I'm a slow learner. It's taken me years to realize this (ha!) because in school, when someone is handing me information or on the job when I have to think quickly, I was one of those kids who rolled her eyes at every question and wondered why everyone else was so dense.

So in my first query experience this past year, I did all the wrong things. I queried too early and had no idea there were so many web sites to get critiques on a query. Also, my first pages weren't great AND my concept was overused. Honestly, if I had to do it over again, I wouldn't have written the WIP for that last reason. But I had no idea of any of this until I queried and was rejected. Our of 54 queries, I had 5 requests and no offers. Yikes. So I shelved the MS and wrote Saving Andromeda in six weeks.
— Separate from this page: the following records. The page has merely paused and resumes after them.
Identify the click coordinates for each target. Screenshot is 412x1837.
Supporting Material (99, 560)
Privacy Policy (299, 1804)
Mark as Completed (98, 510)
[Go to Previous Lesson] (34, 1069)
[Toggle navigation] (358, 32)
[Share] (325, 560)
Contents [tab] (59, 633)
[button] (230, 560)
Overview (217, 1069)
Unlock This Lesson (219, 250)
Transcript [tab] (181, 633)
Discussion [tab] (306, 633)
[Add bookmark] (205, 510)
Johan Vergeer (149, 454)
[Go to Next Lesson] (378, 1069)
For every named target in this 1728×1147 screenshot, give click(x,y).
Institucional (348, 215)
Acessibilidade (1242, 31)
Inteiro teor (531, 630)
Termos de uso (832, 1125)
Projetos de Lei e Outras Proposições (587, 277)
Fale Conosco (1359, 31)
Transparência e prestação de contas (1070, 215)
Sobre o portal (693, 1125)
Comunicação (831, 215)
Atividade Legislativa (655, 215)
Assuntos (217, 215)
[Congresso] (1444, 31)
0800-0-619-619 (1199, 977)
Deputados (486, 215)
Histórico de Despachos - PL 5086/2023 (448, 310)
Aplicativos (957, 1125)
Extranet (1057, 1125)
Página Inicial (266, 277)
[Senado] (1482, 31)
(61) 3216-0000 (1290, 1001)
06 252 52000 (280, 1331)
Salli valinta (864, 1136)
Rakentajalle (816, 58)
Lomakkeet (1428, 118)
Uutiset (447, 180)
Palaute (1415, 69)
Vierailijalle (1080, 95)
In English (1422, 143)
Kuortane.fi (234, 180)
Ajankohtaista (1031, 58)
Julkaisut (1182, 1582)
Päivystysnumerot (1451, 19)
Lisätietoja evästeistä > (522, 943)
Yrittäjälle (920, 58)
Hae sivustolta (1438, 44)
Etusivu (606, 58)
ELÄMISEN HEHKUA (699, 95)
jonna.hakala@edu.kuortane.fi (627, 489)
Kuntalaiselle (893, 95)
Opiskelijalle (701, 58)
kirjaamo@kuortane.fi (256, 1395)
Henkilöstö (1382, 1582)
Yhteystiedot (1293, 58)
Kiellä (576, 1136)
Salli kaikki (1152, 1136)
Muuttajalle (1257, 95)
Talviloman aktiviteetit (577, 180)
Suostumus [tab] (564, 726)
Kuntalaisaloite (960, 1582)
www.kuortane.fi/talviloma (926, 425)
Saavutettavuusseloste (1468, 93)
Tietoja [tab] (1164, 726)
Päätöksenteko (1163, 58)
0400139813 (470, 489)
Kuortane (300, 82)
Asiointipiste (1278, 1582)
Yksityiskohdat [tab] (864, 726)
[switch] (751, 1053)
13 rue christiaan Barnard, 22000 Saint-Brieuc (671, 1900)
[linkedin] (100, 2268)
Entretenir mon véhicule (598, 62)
This time around, I wrote my query when I was halfway through my MS. I posted it on several boards - including an agent critique on Pitch University. The agent who reviewed that rough query wants to see pages when I'm ready to seriously submit. (Yay!) I revised the query about five times w/ input from betas and decided to send a test query to this agent who has fast responses and is also totally awesome. I sent it two days ago, figuring it was July 4 week and it'd take her a few weeks to respond. My plan was to use that time to polish and revise in case she bit. (I didn't think she would, tho - she's awesome, but her list doesn't include a lot of YA mysteries and her standards are high.)  She responded with a partial request five minutes later.

So now I know my query rocks. I'm also much more confident in my story  - it's based on a true crime in Nova Scotia that's haunted me all my life.  Hopefully these two elements will get me an offer this time around...as long as I don't rush revisions.

So  - do you have a query success story? Or how about a revision method (outside of critique groups) that works for you? How do you know when to ignore your beta?

 

Jul 3, 2011

Gearing up to find an agent blogfest writing questions

For week 1:

Thanks to Deana Barnhardt for hosting this fest!!  I have two burning questions - please pick either one to answer.

1. For unpublished writers: do you have a cut-off point when you'll stop trying to get published and just write for fun?

2. Can you recommend a good critique site for YA writers?